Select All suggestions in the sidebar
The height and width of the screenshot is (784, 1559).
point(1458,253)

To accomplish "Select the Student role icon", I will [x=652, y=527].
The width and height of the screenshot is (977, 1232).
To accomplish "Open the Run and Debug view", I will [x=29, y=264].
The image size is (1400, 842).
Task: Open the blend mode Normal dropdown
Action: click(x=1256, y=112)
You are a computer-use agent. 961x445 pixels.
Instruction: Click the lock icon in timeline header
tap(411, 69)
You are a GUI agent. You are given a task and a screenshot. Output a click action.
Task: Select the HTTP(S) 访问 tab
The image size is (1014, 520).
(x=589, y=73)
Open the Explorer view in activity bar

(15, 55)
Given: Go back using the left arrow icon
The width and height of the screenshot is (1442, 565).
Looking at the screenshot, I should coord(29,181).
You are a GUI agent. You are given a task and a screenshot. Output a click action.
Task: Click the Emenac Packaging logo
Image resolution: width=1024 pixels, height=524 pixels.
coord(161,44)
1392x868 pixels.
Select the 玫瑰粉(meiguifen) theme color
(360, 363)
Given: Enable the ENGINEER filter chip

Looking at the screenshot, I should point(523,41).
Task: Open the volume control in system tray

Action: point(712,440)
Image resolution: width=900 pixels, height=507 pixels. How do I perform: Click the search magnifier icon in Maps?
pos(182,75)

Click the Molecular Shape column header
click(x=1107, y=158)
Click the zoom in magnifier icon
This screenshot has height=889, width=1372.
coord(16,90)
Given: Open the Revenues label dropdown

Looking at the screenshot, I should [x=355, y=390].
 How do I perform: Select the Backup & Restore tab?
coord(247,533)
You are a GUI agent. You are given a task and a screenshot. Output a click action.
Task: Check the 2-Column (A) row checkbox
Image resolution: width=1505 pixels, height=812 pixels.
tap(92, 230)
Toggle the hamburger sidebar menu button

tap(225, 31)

.....

**Assignment:**
Using the data above, restate every record word for word.

**Result of this task:**
Select All suggestions in the sidebar
The height and width of the screenshot is (784, 1559).
point(1458,253)

To accomplish "Select the Student role icon", I will [x=652, y=527].
The width and height of the screenshot is (977, 1232).
To accomplish "Open the Run and Debug view", I will [x=29, y=264].
The image size is (1400, 842).
Task: Open the blend mode Normal dropdown
Action: click(x=1256, y=112)
You are a computer-use agent. 961x445 pixels.
Instruction: Click the lock icon in timeline header
tap(411, 69)
You are a GUI agent. You are given a task and a screenshot. Output a click action.
Task: Select the HTTP(S) 访问 tab
The image size is (1014, 520).
(x=589, y=73)
Open the Explorer view in activity bar

(15, 55)
Given: Go back using the left arrow icon
The width and height of the screenshot is (1442, 565).
Looking at the screenshot, I should coord(29,181).
You are a GUI agent. You are given a task and a screenshot. Output a click action.
Task: Click the Emenac Packaging logo
Image resolution: width=1024 pixels, height=524 pixels.
coord(161,44)
1392x868 pixels.
Select the 玫瑰粉(meiguifen) theme color
(360, 363)
Given: Enable the ENGINEER filter chip

Looking at the screenshot, I should point(523,41).
Task: Open the volume control in system tray

Action: point(712,440)
Image resolution: width=900 pixels, height=507 pixels. How do I perform: Click the search magnifier icon in Maps?
pos(182,75)

Click the Molecular Shape column header
click(x=1107, y=158)
Click the zoom in magnifier icon
This screenshot has height=889, width=1372.
coord(16,90)
Given: Open the Revenues label dropdown

Looking at the screenshot, I should [x=355, y=390].
 How do I perform: Select the Backup & Restore tab?
coord(247,533)
You are a GUI agent. You are given a task and a screenshot. Output a click action.
Task: Check the 2-Column (A) row checkbox
Image resolution: width=1505 pixels, height=812 pixels.
tap(92, 230)
Toggle the hamburger sidebar menu button

tap(225, 31)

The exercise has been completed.